Jason SchultzSchultz discussed the Defensive Patent License (DPL) project, co-created with Berkeley colleague Jennifer Urban. In the DPL scheme, entities would join an “open innovation community” in which members would grant patent licenses to one another that are “royalty-free, perpetual, and generally irrevocable.” Such a network, Schultz said, would allow small companies and startups, for example, greater freedom to operate and innovate upon breakthroughs achieved by others. It would do so, he said, while reducing the dangers of patent trolls and patent hoarders who are out to make money through threats and lawsuits but do not contribute innovations of their own.
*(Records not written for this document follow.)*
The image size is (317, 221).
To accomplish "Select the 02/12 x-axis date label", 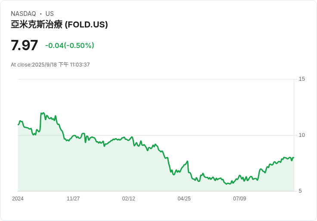I will click(x=129, y=199).
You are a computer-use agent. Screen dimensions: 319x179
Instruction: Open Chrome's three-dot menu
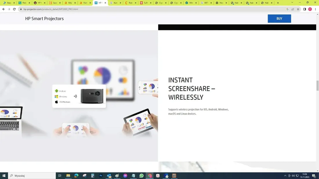click(x=315, y=9)
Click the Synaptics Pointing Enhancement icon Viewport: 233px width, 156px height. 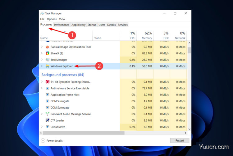[48, 82]
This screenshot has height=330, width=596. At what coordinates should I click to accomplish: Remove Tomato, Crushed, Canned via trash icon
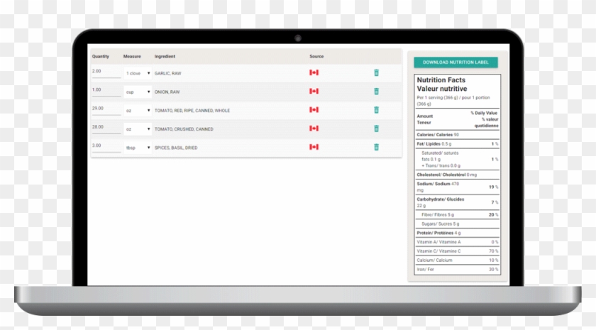coord(376,128)
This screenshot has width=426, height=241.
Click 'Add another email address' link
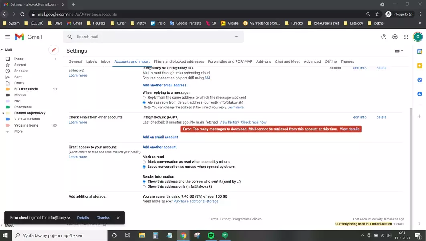tap(164, 85)
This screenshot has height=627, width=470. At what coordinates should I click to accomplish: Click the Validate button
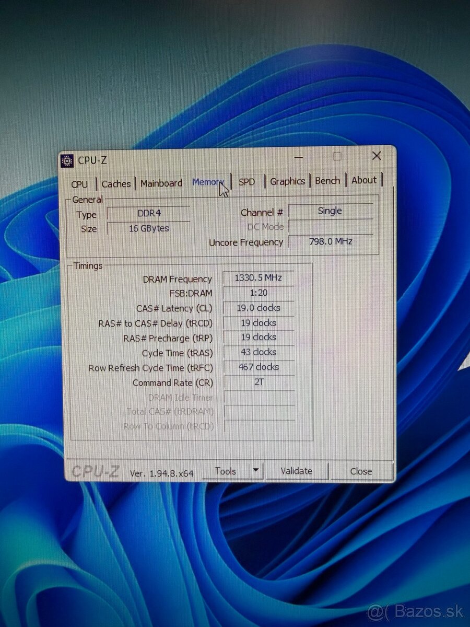point(297,471)
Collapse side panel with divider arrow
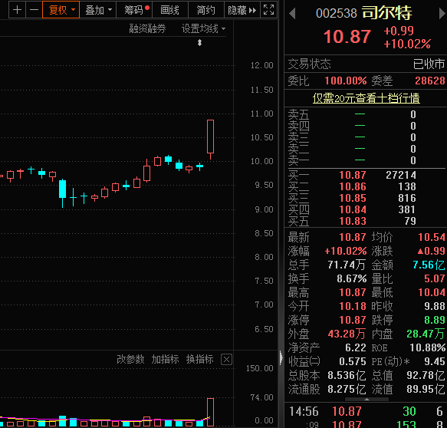 click(281, 358)
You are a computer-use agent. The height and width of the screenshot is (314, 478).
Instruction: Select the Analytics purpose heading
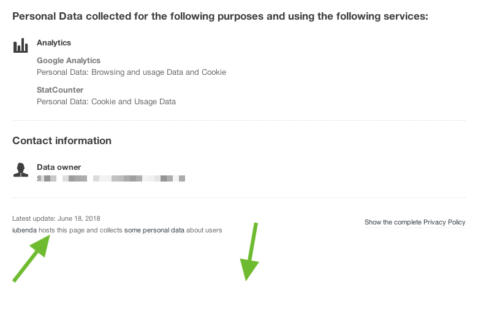[x=54, y=43]
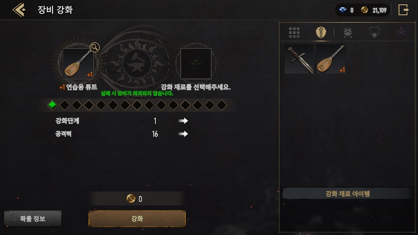Click the equipped lute enhancement slot
This screenshot has width=418, height=235.
(x=78, y=64)
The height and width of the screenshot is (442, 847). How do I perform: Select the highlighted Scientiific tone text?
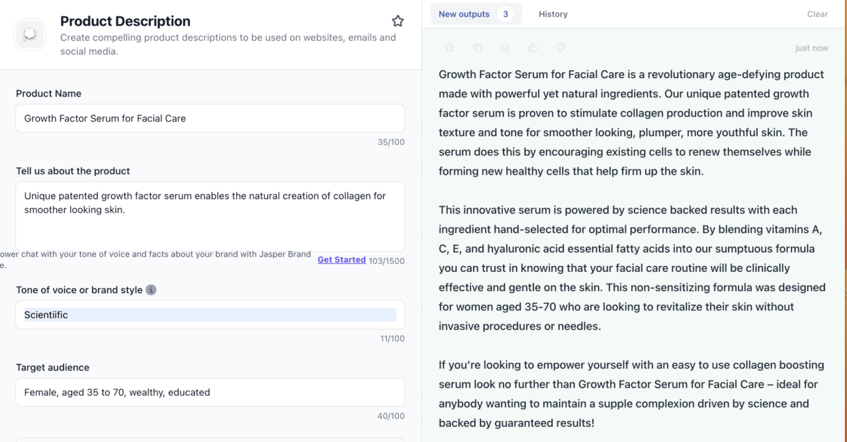[46, 315]
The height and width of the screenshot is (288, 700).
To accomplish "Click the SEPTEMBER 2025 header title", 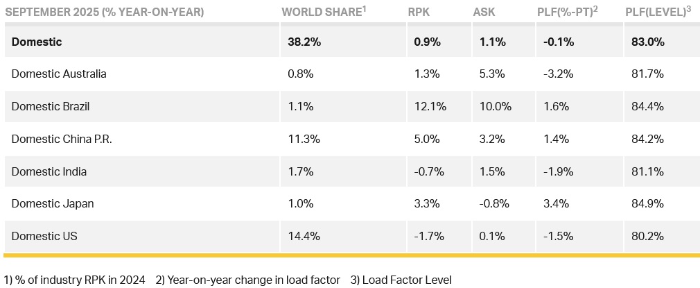I will (x=105, y=12).
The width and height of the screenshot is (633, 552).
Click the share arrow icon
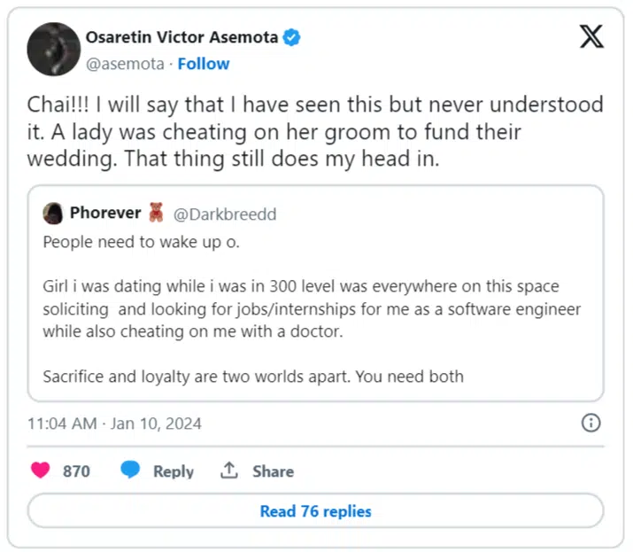pos(229,470)
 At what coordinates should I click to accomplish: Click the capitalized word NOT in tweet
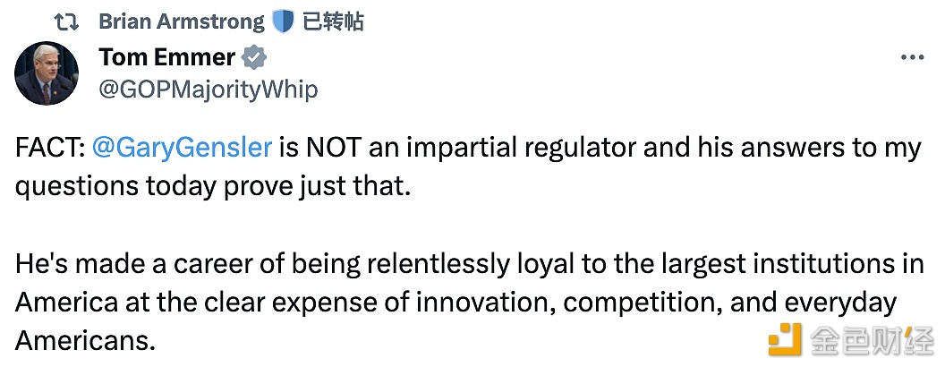[x=333, y=149]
The DPL system would not leave participants vulnerable to outside threats, Schultz said, since members could still sue out-of-network entities offensively. And current members would have to give six months’ notice if they chose to end their participation; while they could then leave the network, their perpetual and royalty-free licenses would continue to be in effect for those entities remaining.

Apart from creating a business case against the argument favoring an increase in traditional patents, Schultz said, the DPL scheme would force the U.S. Patent and Trademark Office to confront issues of low-quality patents and overpatenting and, further, would be compatible with other solutions to current patenting problems. “We don’t think this is a panacea. It’s not going to solve every patent quality or patent troll problem, but it can complement all the other solutions that are out there.” He fielded questions from attendees during a question-and-answer session moderated by Professor Katherine Strandburg, a co-director of the Engelberg Center.

Also participating was Christopher Kin-Man Wong, who joined the Law School in the fall as the Engelberg Center’s new executive director. Wong came to NYU Law from the Institute for Information Law & Policy at New York Law School, where he was a postgraduate fellow. Wong was also a visiting fellow at both Princeton University’s Center for Information Technology Policy and the Yale Law School Information Society Project. He is currently the lead researcher of Open Patent, a National Science Foundation-funded program to explore the use of user-generated tags in improving access to and understanding of patent information. Wong previously served as the founding project manager of Peer to Patent, an initiative allowing the public to contribute to the U.S. Patent and Trademark Office’s patent examination process. He has a J.D. from New York Law School and a BSBA in information technology from the University of Denver.